One of the greatest mistakes a person can make in their career is believing that there is a corporate ladder for them to climb. It is a harsh truth to realize that there is simply no vertical ascent to your dream title. There is no help from a universally-recognized tool with equally spaced footing, meant to get you from the bottom to the top. For a person to believe that there is a ladder available for her to navigate her career is a belief destined for disappointment.  Often, the belief that there is a corporate ladder is exactly what gets in people’s way, especially people of color. What I have learned is that the journey of advancement in one’s career is more of a Corporate Tight Rope than it is a ladder.  The journey will be a lesson of forward movement requiring you to travel the distance between the platforms of where you are today and where you want to be tomorrow. This is a journey you must take by tight rope and to walk a tight rope requires significant strength, patience and balance. I have learned to look at my career as merely current state and future state. I very rarely even think about titles or promotions in setting my goals. Too many people are fighting for the titles and promotions and we must recognize that this is a fight we cannot win, traditionally.

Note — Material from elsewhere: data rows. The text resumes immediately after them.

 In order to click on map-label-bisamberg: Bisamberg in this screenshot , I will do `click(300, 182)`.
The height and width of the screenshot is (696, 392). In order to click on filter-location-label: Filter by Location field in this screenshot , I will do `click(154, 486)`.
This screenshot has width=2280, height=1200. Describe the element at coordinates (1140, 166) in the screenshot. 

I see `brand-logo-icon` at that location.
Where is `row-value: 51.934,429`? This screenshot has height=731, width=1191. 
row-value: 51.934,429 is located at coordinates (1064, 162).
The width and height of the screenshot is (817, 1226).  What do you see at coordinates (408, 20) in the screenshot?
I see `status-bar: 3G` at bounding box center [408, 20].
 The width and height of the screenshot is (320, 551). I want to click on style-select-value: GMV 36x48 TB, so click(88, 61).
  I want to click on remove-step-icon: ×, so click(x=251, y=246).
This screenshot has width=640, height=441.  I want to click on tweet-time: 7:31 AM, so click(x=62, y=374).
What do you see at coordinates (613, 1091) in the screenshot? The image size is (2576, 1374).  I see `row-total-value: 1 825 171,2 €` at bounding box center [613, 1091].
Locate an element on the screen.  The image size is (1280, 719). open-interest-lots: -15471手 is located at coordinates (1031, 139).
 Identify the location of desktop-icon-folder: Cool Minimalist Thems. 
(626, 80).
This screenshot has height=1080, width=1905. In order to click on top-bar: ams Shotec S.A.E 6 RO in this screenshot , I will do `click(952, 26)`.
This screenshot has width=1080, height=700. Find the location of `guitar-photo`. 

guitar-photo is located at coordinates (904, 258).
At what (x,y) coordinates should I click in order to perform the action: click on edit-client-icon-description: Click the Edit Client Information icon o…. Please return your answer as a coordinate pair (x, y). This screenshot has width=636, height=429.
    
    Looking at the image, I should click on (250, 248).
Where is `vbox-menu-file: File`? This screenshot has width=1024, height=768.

I know I can’t win if I am trying to play the game with the same strategies as those who are systematically chosen to be victorious. I had to understand very early that I am playing the game with a deficit score and that I would have to be willing to execute the harder strategies to win. The tight rope is the strategy corporate America and many other industries require of people like me.

I cannot try to go up against those with a ladder and expect to arrive at the top at the same time. I don’t have a ladder that reaches from the ground to the sky, so again and again, before I am allowed to move up, I must be one of the few brave souls that steps out on the tight rope of uncertainty and fear and take the journey across the thin wire towards the person I want to be next. When I wanted to become a leader of people, I had to sign up to lead projects and take accountability for their failures and successes. I had to equip myself with the skills learned only the through the difficulties of leading those I possess no authority over.  When I wanted my seat at the executive table, I had to start speaking up in meetings, taking on strategic work and then campaigning for its implementation with whoever would listen. I had to create the work that influenced the company and improve processes without being asked, even though I was risking working on projects nobody would ever hear about.  Now, when I need my voice to matter in the decision the company makes, I have to work harder to watch what I say and when I say it, because my ability to work with others matters. One wrong step into being perceived as difficult, and I will fall off of the rope and have to start over.